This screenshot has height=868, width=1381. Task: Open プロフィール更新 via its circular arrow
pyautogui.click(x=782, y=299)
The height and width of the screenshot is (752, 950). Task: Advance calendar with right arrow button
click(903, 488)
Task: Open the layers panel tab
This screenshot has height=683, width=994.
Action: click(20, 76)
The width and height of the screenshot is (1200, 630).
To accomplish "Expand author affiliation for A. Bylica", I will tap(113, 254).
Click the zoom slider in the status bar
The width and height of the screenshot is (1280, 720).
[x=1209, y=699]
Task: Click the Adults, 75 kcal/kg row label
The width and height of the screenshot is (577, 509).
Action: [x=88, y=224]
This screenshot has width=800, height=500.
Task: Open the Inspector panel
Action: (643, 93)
- - - - - - -
▶ [TASK DETAILS]
At the line with "The width and height of the screenshot is (1280, 720).", start returning lines exactly, and stop after the final line of the listing.

▶ [ANSWER SPACE]
The width and height of the screenshot is (1280, 720).
[x=1209, y=699]
Task: Click the Adults, 75 kcal/kg row label
The width and height of the screenshot is (577, 509).
Action: [x=88, y=224]
This screenshot has width=800, height=500.
Task: Open the Inspector panel
Action: (643, 93)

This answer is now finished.